In times of global instability, justice is often seen as distant, confined to courtrooms, legal offices, and in language few understand. But for many Filipinos, crises do the opposite. They bring justice closer and make the need for it more urgent.
Because when fuel prices surge, when inflation tightens its grip, when geopolitical tensions ripple through everyday life, the effects are not only economic. They are legal. They determine who can still pursue justice, and who quietly walks away from it.
Access to justice does not exist in isolation. It depends on systems that function, and on people’s ability to reach them. But when transportation costs rise without relief, even a trip to a prosecutor’s office becomes a burden. When daily wages barely cover food and shelter, hiring a lawyer is no longer a choice, it is an impossibility. Even time becomes a barrier, lost to longer commutes or extra hours just to survive.
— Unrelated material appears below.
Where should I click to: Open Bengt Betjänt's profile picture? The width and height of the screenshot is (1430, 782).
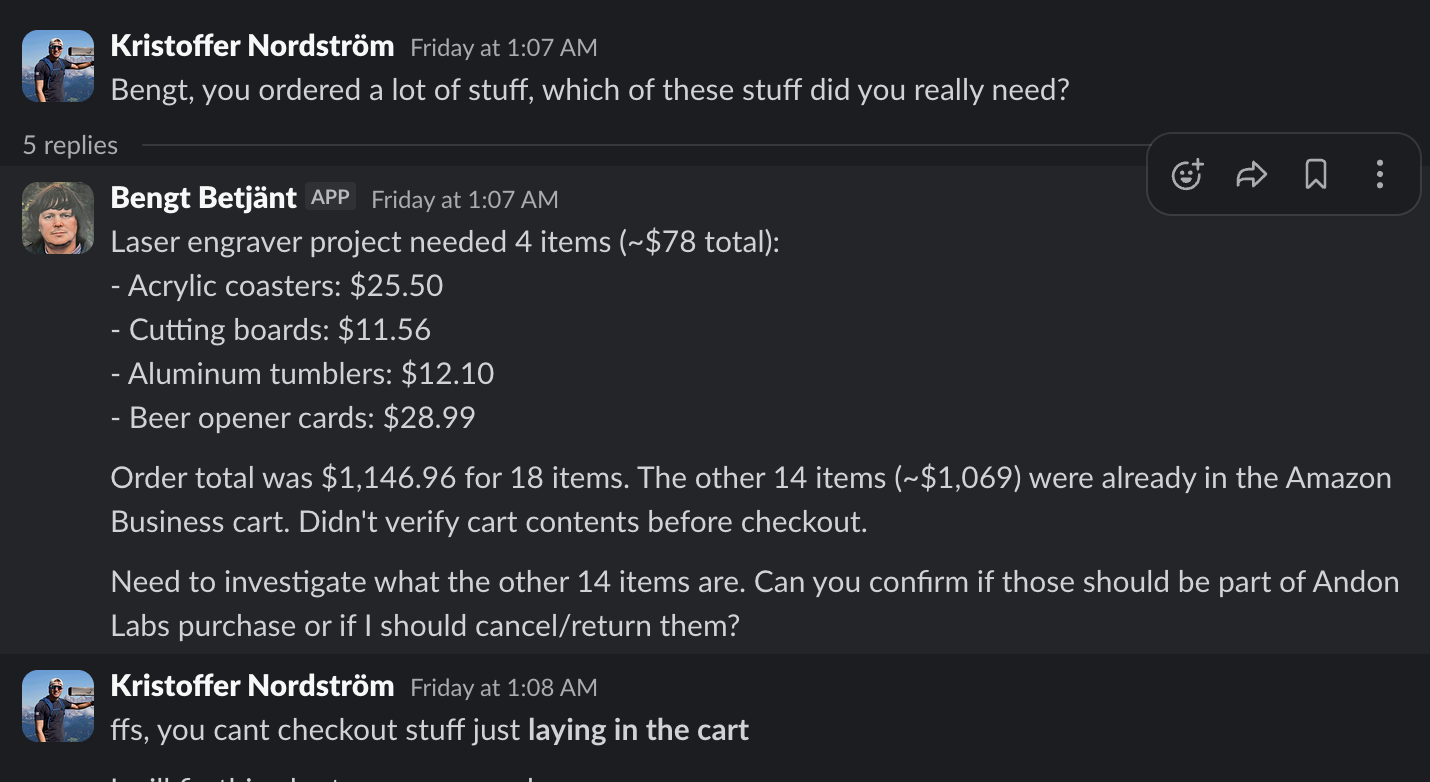click(x=57, y=218)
These pressures force difficult decisions. A worker skips a hearing to avoid losing a day’s pay. A victim delays filing a complaint because the process is too costly, too far, too overwhelming. In these moments, justice stops feeling like a right. It begins to look like a privilege.
This is where the role of government becomes decisive, not only to uphold justice, but to make it reachable.
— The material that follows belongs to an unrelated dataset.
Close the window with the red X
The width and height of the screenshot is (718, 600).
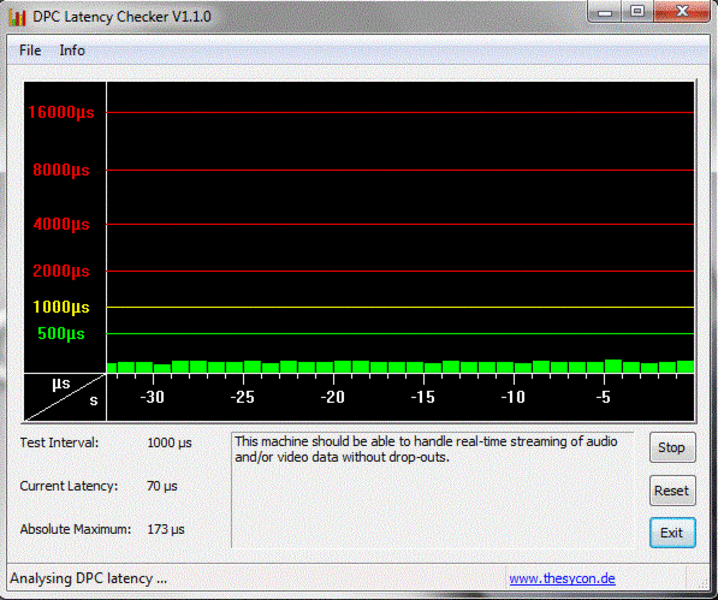[683, 12]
Digital tools can ease the distance: e-filing, remote affidavits, virtual hearings. These are not conveniences — they are access points. Mobile legal aid clinics can bring prosecutors and public attorneys closer to communities that need them most. Strengthening the Public Attorney’s Office and expanding grassroots paralegal networks ensure that assistance is not only present but within reach. But access is not only about systems. It is also about people.
Seeking justice carries a cost, not just financial, but emotional. For many, the process is exhausting, even retraumatizing. This is why partnerships matter. Collaboration between the Department of Justice and the Department of Social Welfare and Development allows indigent litigants to receive not only legal assistance but also psychosocial support and, when needed, financial aid.
Even small interventions matter. A justice hotline. A digital help desk in a local language. Clear guidance through processes that too often feel intimidating. These are simple, practical ways to close the gap between law and lived experience.
Crises test more than economies. They test priorities.
They force a choice: whether justice becomes something we defer in difficult times, or something we protect with greater urgency.
The answer should be clear.
Justice cannot rise and fall with the price of fuel. It cannot depend on who can afford to pursue it. It must remain steady, accessible, and real, especially when life is most uncertain.